First clinical tests using a liquid-filled electronic portal imaging device and a convolution model for the verification of the midplane dose.

BACKGROUND AND PURPOSE

Recently, algorithms have been developed to derive the patient dose from portal dose measurements using a liquid-filled electronic portal imaging device. These algorithms have already been validated for several phantom geometries irradiated under clinical conditions. It is the aim of the present study to investigate the applicability of a liquid-filled electronic portal imaging device in combination with these algorithms for two-dimensional midplane dose verification in clinical practice.

MEASUREMENTS AND METHODS

Portal dose images were obtained during several patient treatments under routine clinical conditions. Measurements were performed to verify the midplane dose during radiotherapy of larynx cancer with 4 MV beams, breast and lung cancer with 8 MV beams and prostate cancer with both 8 and 18 MV beams.
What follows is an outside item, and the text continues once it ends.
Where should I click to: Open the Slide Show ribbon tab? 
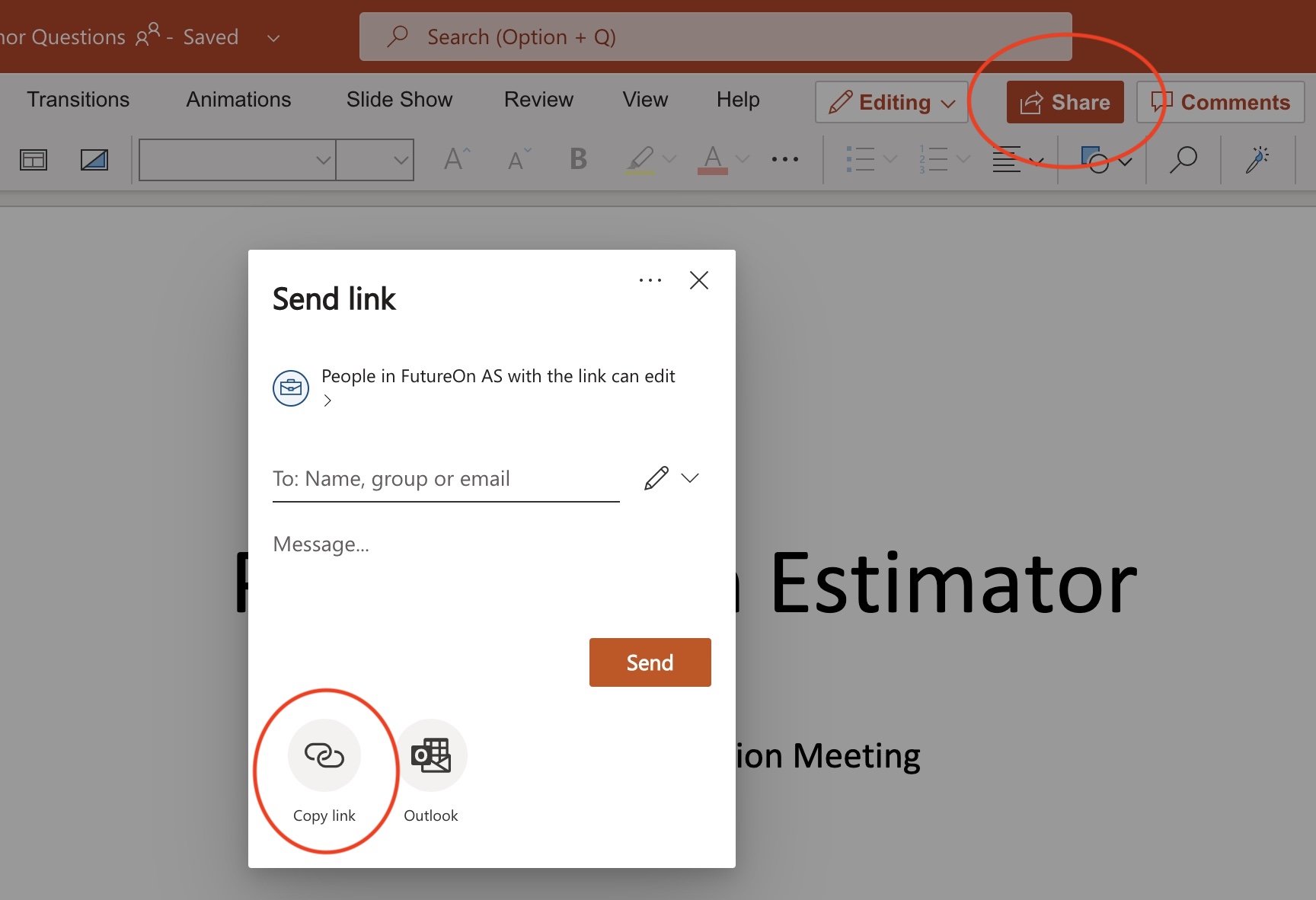(x=399, y=99)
Midplane doses, determined from portal dose measurements and analyzed with our algorithms, were compared with midplane doses calculated with our three-dimensional (3D) treatment planning system (TPS).

RESULTS

For the larynx treatment the measured 2D midplane dose agreed within 2.0% with TPS calculations in most parts of the field. Larger differences were found in a small region below the skin due to the absence of electron equilibrium, which is not taken into account in our portal dose analysis. For breast irradiations the measured midplane dose showed a homogeneous distribution in the AP direction in the axial plane, while high dose regions were observed in the cranial and caudal part of the breast. Portal dose measurements and TPS calculations agreed within 2.5% for most of the prostate and lung irradiations. For a few of the prostate and lung treatments larger local differences were found due to differences between the actual patient anatomy and the planning CT data, e.g. as a result of variable gas filling in the rectum and anatomical changes in the lung.

CONCLUSIONS

Portal dose measurements with a liquid-filled electronic portal imaging device can be used to determine the 2D midplane dose for various treatment sites in clinical practice. Portal in vivo dosimetry has proven to be important in detecting changes in the patient's anatomy and its influence on the dose delivery. It is concluded that portal dosimetry is an excellent tool for accurate and independent verification of the dose in the entire (2D) midplane during patient treatment. However, a limited number of patients were involved in this study and the results are therefore preliminary. More research is needed to fully assess the clinical value of portal dose measurements.